* **Data in this exercise**:
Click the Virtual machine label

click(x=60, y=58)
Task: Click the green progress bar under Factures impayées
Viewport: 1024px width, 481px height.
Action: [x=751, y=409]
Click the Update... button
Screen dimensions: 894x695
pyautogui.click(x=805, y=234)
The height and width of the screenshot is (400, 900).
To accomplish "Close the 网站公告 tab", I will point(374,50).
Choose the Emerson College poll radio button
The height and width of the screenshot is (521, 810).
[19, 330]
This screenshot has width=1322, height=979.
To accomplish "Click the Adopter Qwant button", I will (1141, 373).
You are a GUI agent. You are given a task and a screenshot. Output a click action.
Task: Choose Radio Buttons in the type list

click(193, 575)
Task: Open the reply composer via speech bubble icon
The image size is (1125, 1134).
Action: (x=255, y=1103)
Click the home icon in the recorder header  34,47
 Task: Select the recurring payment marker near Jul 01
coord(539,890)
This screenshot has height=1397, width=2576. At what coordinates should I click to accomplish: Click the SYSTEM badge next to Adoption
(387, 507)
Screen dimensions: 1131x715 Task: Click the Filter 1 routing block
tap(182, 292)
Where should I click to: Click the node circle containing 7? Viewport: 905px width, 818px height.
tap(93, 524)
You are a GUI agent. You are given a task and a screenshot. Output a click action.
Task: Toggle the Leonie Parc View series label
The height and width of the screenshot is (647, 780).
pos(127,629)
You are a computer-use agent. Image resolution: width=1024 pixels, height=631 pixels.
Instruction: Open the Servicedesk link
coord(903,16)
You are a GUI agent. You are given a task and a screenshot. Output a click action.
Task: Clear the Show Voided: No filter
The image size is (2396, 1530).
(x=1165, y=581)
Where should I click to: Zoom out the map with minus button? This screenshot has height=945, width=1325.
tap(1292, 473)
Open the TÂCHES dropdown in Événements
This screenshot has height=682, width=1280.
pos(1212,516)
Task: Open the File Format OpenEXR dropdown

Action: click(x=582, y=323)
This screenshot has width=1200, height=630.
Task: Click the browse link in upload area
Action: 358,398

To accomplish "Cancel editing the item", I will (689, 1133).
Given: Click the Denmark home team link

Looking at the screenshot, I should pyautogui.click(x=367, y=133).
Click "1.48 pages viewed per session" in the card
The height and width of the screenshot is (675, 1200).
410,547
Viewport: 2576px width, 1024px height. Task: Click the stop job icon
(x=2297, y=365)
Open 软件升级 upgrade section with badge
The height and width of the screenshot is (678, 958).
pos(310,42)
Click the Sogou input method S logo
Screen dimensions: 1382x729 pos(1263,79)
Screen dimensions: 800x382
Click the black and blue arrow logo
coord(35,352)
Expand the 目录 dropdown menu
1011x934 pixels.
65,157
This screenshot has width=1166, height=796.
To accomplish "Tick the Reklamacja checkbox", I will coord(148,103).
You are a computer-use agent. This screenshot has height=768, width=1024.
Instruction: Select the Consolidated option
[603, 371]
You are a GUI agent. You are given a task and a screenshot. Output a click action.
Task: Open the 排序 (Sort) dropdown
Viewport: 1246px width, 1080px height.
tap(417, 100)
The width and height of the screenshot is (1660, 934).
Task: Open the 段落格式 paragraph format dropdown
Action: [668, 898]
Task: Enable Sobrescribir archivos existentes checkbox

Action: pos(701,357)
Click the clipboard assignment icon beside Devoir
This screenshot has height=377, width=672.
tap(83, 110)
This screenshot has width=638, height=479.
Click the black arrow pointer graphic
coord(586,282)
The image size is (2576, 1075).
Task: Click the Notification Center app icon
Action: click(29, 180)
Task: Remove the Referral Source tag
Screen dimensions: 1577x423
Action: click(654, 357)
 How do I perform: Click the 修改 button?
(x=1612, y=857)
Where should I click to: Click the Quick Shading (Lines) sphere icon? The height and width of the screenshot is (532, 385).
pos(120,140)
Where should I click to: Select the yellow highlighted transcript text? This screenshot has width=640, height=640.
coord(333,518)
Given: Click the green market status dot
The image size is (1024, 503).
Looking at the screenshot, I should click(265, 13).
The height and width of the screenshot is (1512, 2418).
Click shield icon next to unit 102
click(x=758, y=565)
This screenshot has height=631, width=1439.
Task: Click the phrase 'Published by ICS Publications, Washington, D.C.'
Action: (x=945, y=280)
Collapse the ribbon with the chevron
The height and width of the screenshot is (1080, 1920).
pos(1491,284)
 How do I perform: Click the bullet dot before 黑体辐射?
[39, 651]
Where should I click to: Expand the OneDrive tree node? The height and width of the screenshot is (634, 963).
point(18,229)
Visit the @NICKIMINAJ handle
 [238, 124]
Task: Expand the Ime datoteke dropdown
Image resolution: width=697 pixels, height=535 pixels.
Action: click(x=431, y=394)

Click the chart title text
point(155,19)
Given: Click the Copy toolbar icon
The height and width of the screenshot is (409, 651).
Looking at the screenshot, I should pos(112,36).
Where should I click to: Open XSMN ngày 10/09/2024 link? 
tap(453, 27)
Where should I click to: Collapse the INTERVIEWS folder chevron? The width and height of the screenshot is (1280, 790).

* **What the task asks**: Rewrite the records from their start through the line containing "pyautogui.click(x=805, y=234)", inclusive, replacing "Virtual machine" with "Network adapter" and leaving everything else unchanged.

* **Final result**:
Click the Network adapter label

click(x=60, y=58)
Task: Click the green progress bar under Factures impayées
Viewport: 1024px width, 481px height.
Action: [x=751, y=409]
Click the Update... button
Screen dimensions: 894x695
pyautogui.click(x=805, y=234)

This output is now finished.